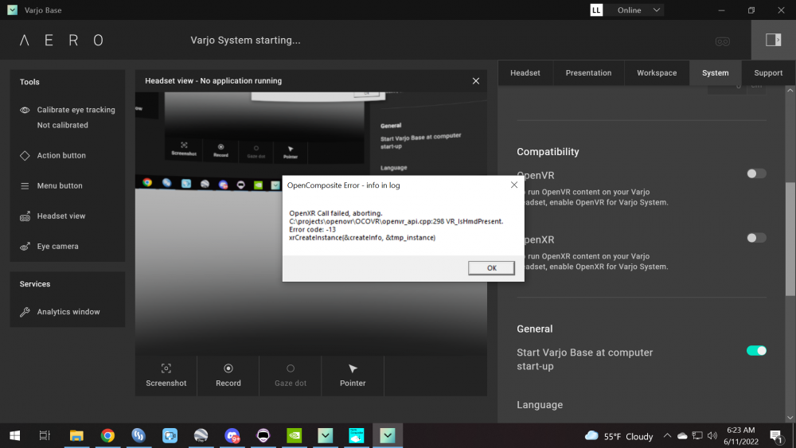Click the headset status icon in header
The image size is (796, 448).
tap(723, 41)
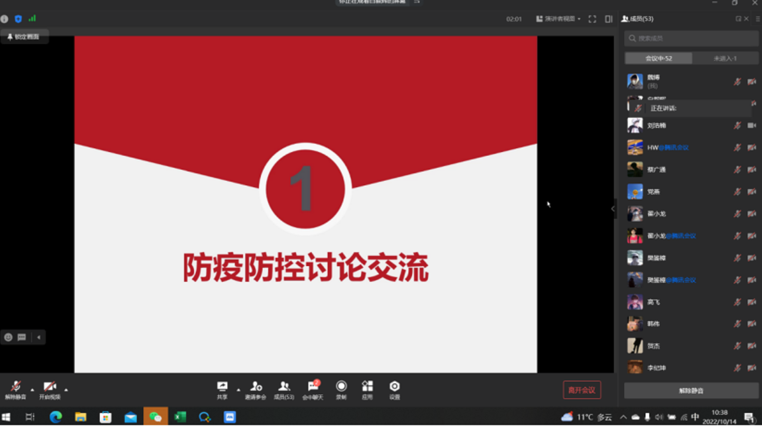762x426 pixels.
Task: Open the 共享 screen share icon
Action: pos(222,389)
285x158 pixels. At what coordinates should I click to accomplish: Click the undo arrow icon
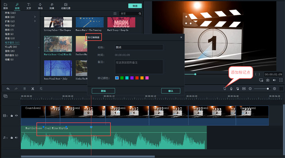(8, 89)
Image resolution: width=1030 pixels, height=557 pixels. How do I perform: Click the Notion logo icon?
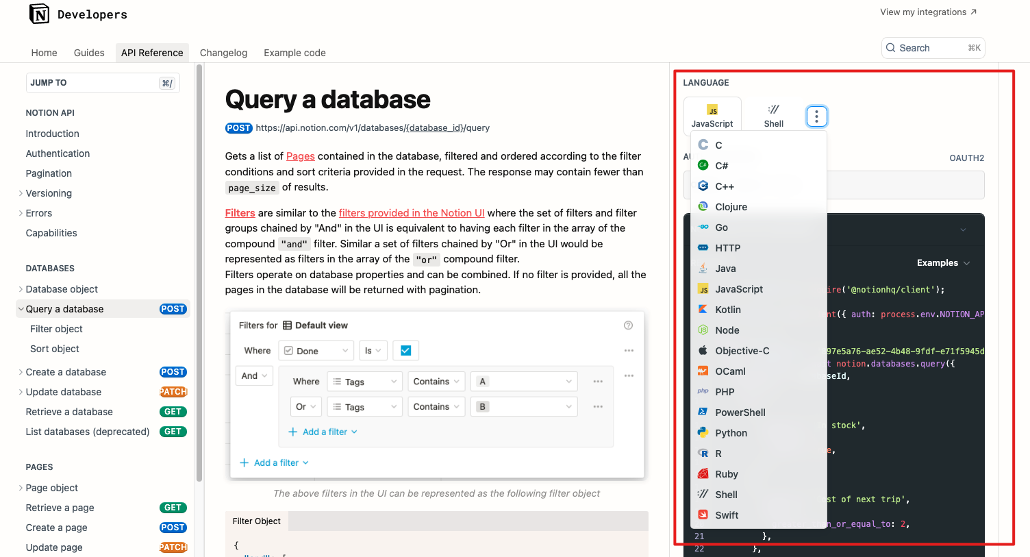tap(39, 14)
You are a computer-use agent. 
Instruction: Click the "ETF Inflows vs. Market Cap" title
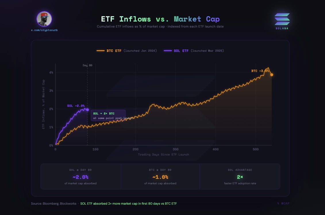tap(160, 19)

____

#### [AIM OF THE EXERCISE]
Extract every line of the material above verbatim, omitting the pictures.

#### [TASK RESULT]
Click the headset status icon in header
The image size is (796, 448).
tap(723, 41)
762x426 pixels.
Task: Open the 共享 screen share icon
Action: pos(222,389)
285x158 pixels. At what coordinates should I click to accomplish: Click the undo arrow icon
(8, 89)
Image resolution: width=1030 pixels, height=557 pixels. How do I perform: Click the Notion logo icon?
tap(39, 14)
You are a computer-use agent. 
Instruction: Click the "ETF Inflows vs. Market Cap" title
tap(160, 19)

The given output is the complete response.